Aurélien Ducoudray fait ainsi ressortir un aspect bien classique des grandes ambitions sur le continent : bien plus pour servir, les dirigeants porteurs de grands projets de développement cherchent avant tout à se servir et quand la science se met au service de la politique, l’attelage fonctionne rarement.
 
Cela n’étonnera personne que la fusée congolaise fît un tour de piste, avant de piquer du nez et d’exploser sans grand-peine, au nez et à la barbe du président Mobutu.
 
Depuis, plus aucun chef d’Etat africain n’a osé s’exposer à pareille humiliation.
 
Mais les jeunes poursuivent le rêve, à défaut d’aller un jour dans l’espace, du moins, de pouvoir faire voler un engin à hauteur d’un immeuble.
 
En 2012, dans le monde francophone, un jeune nigérien de 28 ans, Abdoulaziz Kountché, a ainsi construit un drone capable de voler à 6000 mètres d’altitude, sur un trajet de 20 kilomètres.
 
Aujourd’hui, du Nord au Sud, l’Afrique compte des centaines de jeunes Abdoulaziz Kountché, hobbyistes de l’aviation et précurseurs potentiels d’une génération de frères Wright africains.
 
Mais il y a loin de la coupe aux lèvres.

Dans une récente interview à SciDev.Net, l’expert burinabé Sékou Ouédraogo, a déclaré :

"Il est vrai que des vocations naissent tôt et qu’elles permettent à des jeunes de progresser par la motivation et de s’orienter vers ces sciences.
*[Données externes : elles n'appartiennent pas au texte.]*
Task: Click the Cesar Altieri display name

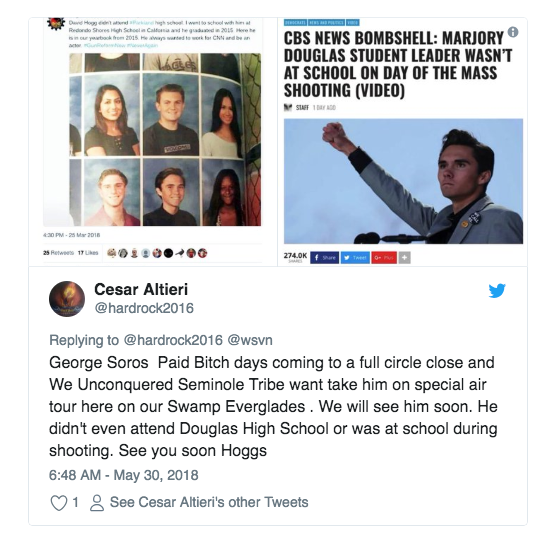Action: coord(141,289)

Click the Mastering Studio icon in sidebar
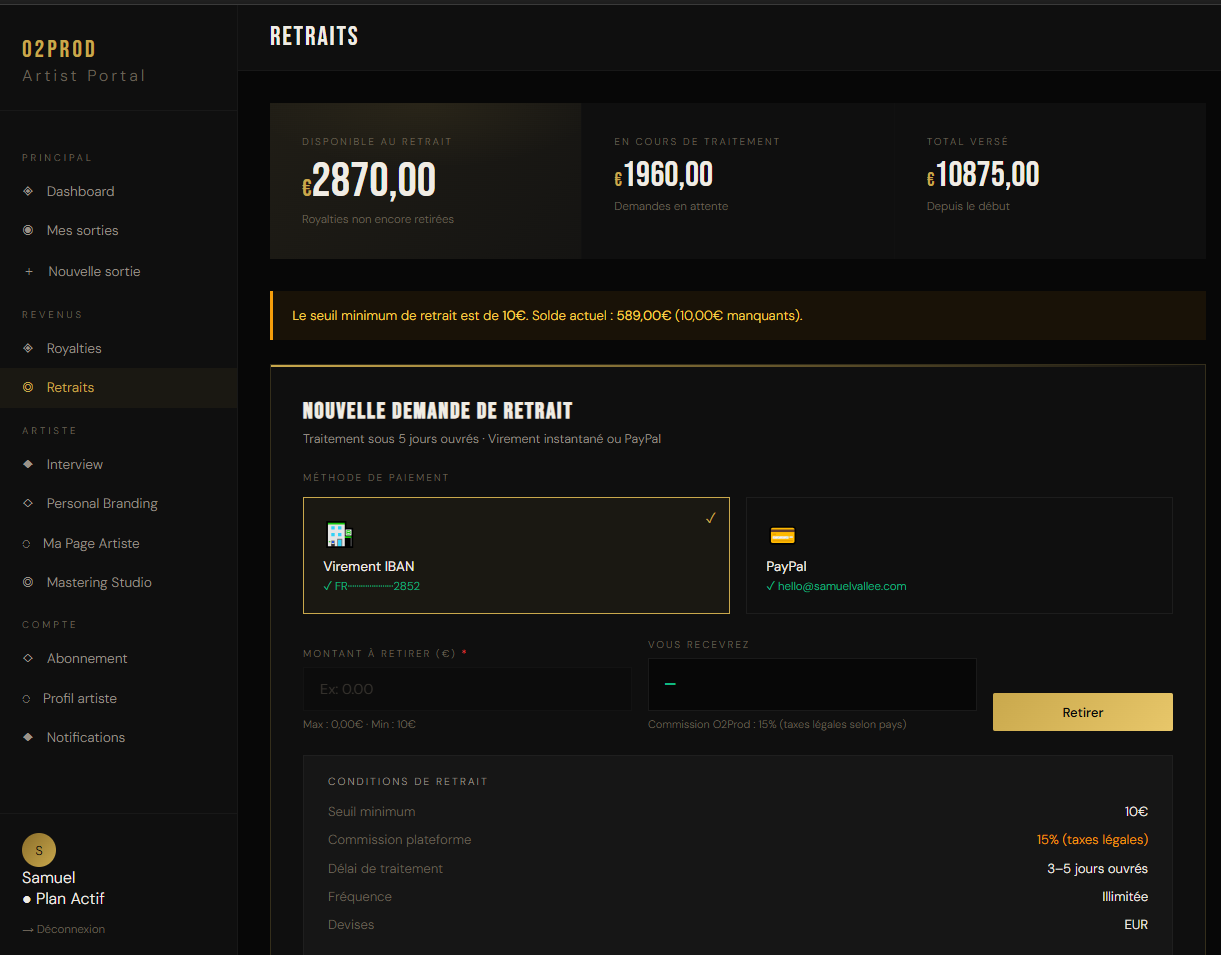28,582
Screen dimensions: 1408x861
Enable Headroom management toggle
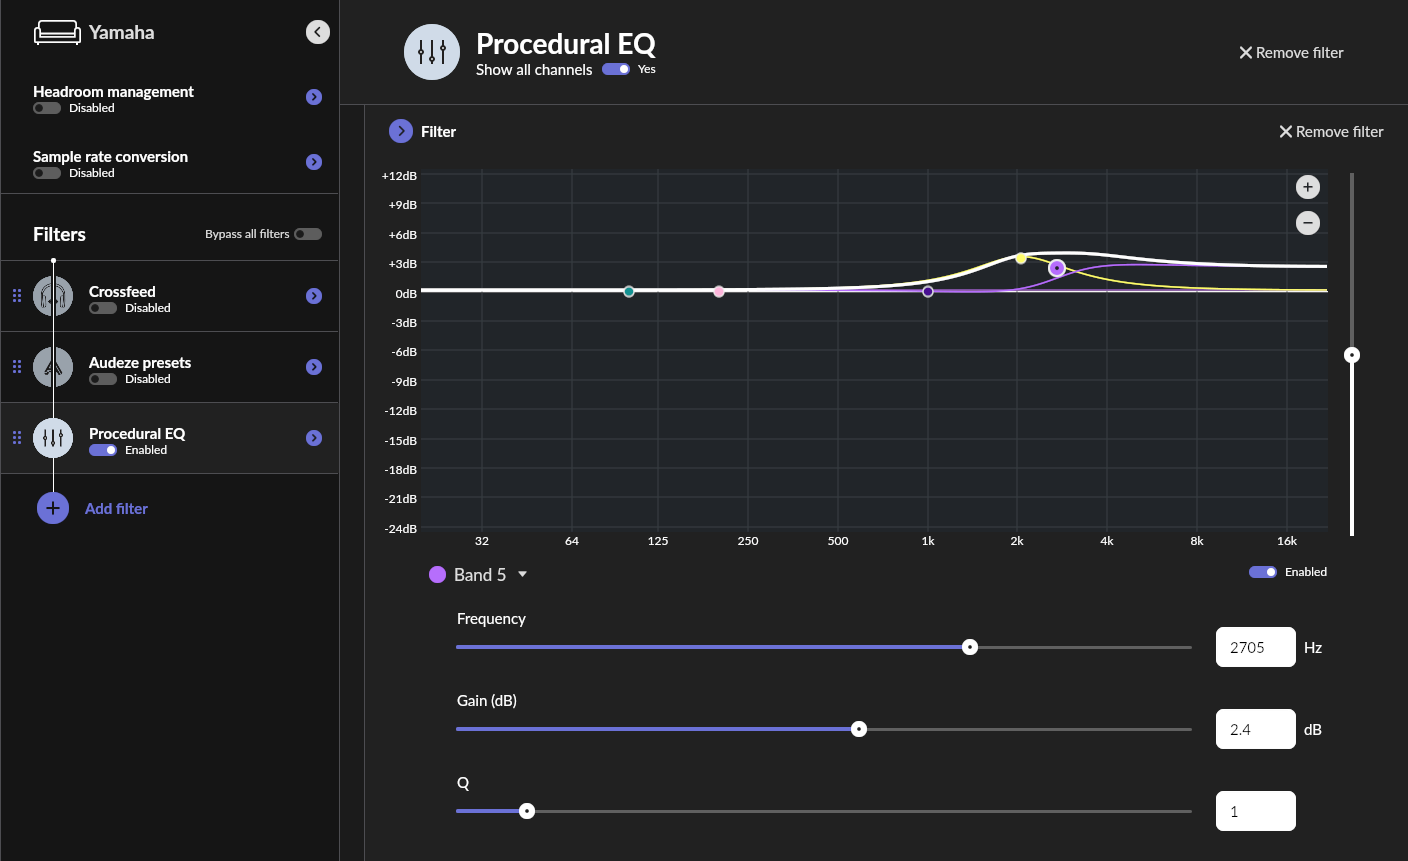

Mais ce n’est pas suffisant, car les sciences aéronautiques ou spatiales sont des sciences exactes qui nécessitent du professionnalisme et des moyens en formation de très haut niveau, ainsi que du matériel de qualité. C’est ce qui permet à un pays ou à un continent de décoller sur le plan technologique."
 
Seule consolation pour cette génération de bricoleurs : il est encore loin, le temps où la marine américaine viendrait faire le guet sur les côtes africaines, pour cause d’activités ballistiques illégales…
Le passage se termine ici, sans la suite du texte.